ここは天草、天草四郎がいたという風光明媚なこの地に行く事は、浩は何故か心が安らいだ。天草の牛深という、熊本市内からは三時間以上もかかる遠い町に、長田アイスクリームと言って、日本でも名高い製造会社があった。代表の長田は、自身のアイスクリーム製造製品の中でも、アイス菓子「ガリっとチュー」(あらかじめ味付けをして甘くした蜜氷を作り、かき氷のように砕いて袋詰めしたアイス菓子)が全国的にもヒット商品となっていた。浩は同年齢もあってか、とっても馬が合った。彼が研究熱心で、常に相手の話をよく聞き、自社製品を高めようとする努力、そして相手のことにも何か出来ないかと、所謂自利利他の精神を持つ男であったからだ。長田は、自社の成長のみならず地域をより良くしたい思いが強かった。そのことからもよく浩をこの町での講演会を開催して、浩を講師としてよく招いた。浩は講演で、「天草は有明海、不知火海、東シナ海と、三つの海に囲まれ、天草諸島は百二十の島々、東京都の半分ぐらいの広さ、穏やかな内湾から荒波の外海まで豊かな広い海、亜寒帯~亜熱帯まで多くの魚、世界で造礁サンゴは約八百種類、天草のサンゴは約百種類と豊かな海。そこで、この地域活性化の一つに、SUSHI 学校を設立する事を提案します。漁師の収穫法から、寿司店や料理屋での料理法、このように実践を学ぶ所謂実学校を設立して日本そして世界から生徒を!」この話を聞くや否や、長田は直ぐさに学校建設へと動き始めた。その行動は速かった。このような中、講演会で静かに浩の話を聞く老婦人が、終わると徐に立ち上がりながら、近づいて来た。「あの、実は一昨日主人の四十九日を終えました。相続問題で悩んでいます。何とか良い方向に解決して頂きませんでしょうか?」亡くなった御主人は、この町でも最も著名人、財産もどれだけあるかわからないほどとの評判であった。
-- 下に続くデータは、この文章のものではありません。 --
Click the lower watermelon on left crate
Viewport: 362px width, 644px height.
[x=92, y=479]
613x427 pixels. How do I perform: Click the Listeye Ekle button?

二週間後、専門の藤光君と一緒に、熊本市内の中心部の交通センターホテルの和室に家族全員集まって頂いた。部屋に入るや否や、老婦人、男の子供さん、とは言っても働き盛りの二人の男性と一人の女性、さらに相続を難しくするかのように、一人の女性と一人の男性、合計六人が正座して待ち受けていた。老婦人が静かに「右の三人が私が産んだ子たちです。そして左のニ人が別の方の子たちです」浩は瞬間「やばい」と心に中で叫んだとおり、老婦人の紹介が終わる間も無く、左手の長女と見られる女性から「いつも優しいお父さんとお母さん、ある日突然、このような現実を知り、真っ暗に。それから私たちはね、肩身の狭い思いでずっと生きて来たのよ。わかりますか」まるで、老婦人や老婦人の子どもたちが悪い事をしたかのような言い回し。暫く、この語気が止まらなかった。延々と三十分以上もの長い時間、我慢に我慢を重ねたかのように遂に老婦人の長男が「俺たちも好きでこんな状態を望んだんじゃあない。悪いのは、、、」と爆発した。このままでは良くないと浩は判断、「ここは、亡くなられた仏様と奥様で築かれてきた大切な財産をみなさんにお渡しする事の場です。先ずは亡くなられたお父様とここにいらっしゃるお母様に感謝を申し上げましょう」この一言が空気を一変させた。